Obesity and Cancer: Mechanisms, Epidemiological Evidence, and Potential Risk Reduction.

  • Reading time:2 mins read

Journal: Journal of obesity & metabolic syndrome

This narrative review synthesizes recent meta-analyses and key cohort data linking excess adiposity to cancer incidence, focusing on body mass index and waist circumference.

Key points:

  • Across the 13 malignancies recognized as obesity-related, higher adiposity is consistently associated with increased cancer risk.

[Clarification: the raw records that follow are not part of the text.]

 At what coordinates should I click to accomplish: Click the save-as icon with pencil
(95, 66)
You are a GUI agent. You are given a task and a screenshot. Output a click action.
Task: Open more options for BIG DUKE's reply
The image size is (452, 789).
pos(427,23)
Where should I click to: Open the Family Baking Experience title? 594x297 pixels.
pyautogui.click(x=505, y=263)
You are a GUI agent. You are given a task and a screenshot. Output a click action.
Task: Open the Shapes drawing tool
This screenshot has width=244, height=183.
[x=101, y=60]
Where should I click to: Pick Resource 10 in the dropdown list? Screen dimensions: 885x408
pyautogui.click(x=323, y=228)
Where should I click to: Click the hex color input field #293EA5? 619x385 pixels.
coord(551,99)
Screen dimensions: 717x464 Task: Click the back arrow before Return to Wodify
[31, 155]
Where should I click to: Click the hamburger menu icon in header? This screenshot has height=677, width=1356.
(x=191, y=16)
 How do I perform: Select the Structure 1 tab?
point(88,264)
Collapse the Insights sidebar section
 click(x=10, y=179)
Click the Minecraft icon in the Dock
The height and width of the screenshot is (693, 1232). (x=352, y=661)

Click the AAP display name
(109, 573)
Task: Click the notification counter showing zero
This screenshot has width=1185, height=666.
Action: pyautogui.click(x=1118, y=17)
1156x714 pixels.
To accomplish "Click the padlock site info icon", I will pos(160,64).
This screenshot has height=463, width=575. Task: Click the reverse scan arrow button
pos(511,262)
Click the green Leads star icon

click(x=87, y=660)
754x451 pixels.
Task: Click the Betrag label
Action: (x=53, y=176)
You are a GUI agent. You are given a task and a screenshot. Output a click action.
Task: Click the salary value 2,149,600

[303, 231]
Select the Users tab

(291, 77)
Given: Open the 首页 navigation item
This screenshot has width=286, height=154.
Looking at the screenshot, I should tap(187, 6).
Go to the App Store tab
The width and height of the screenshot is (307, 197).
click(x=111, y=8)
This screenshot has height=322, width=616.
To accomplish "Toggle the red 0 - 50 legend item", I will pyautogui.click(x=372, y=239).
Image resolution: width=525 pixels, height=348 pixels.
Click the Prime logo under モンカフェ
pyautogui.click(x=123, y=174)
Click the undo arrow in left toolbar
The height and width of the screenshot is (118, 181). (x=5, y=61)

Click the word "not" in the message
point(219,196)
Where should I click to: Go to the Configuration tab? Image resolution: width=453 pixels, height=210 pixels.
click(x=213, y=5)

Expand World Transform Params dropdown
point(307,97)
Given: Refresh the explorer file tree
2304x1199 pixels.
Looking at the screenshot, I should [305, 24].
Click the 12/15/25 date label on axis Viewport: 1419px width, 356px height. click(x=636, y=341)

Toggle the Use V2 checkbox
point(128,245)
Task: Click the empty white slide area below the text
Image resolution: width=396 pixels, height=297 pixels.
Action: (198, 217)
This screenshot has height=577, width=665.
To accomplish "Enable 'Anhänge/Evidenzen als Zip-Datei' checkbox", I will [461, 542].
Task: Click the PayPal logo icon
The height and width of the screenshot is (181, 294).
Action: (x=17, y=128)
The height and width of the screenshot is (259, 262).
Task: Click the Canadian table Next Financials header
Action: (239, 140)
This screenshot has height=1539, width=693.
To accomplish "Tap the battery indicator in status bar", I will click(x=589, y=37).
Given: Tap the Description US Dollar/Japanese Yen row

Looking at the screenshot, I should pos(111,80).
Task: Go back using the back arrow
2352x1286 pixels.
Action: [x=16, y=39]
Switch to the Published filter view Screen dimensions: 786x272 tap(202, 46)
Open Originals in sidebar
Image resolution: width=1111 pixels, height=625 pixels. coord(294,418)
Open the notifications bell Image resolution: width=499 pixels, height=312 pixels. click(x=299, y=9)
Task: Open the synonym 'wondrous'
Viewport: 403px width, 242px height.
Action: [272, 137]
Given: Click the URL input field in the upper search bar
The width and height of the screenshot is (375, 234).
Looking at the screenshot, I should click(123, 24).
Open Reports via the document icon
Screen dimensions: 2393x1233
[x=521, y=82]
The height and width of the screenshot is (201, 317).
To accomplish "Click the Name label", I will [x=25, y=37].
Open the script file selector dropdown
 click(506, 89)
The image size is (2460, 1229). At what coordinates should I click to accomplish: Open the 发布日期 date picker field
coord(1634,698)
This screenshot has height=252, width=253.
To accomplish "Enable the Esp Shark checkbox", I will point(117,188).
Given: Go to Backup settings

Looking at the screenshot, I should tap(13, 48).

Effect sizes vary by:
    • Histologic subtype (e.g., stronger for esophageal adenocarcinoma than squamous cell carcinoma)
    • Anatomic subsite (e.g., gastric cardia vs non-cardia)
    • Sex and menopausal status
    • Adiposity metric, with central adiposity (waist circumference) often conferring additional risk beyond BMI.
  • Evidence is heterogeneous or less conclusive for certain cancers:
    • Mixed or less consistent data for pancreas and thyroid.
    • Emerging but not firmly established associations for oral cavity, melanoma, bladder, non-Hodgkin lymphoma, and leukemia.
  • Prevention and weight loss:
    • Observational studies and selected interventional data suggest that intentional weight loss—via lifestyle change, pharmacotherapy (including GLP-1 receptor agonists), or bariatric surgery—may reduce overall or site‑specific cancer incidence.
    • Effect estimates are variable, and residual confounding and causality remain concerns.
  • Overall conclusion:
    • Convergent epidemiologic data and underlying biologic plausibility support obesity as a modifiable risk factor for multiple cancers.
    • The authors call for standardized adiposity measures, consistent stratification, better confounder control, and adequately powered long-term randomized or quasi-experimental studies to refine effect estimates and enable more precise cancer prevention strategies in people with obesity.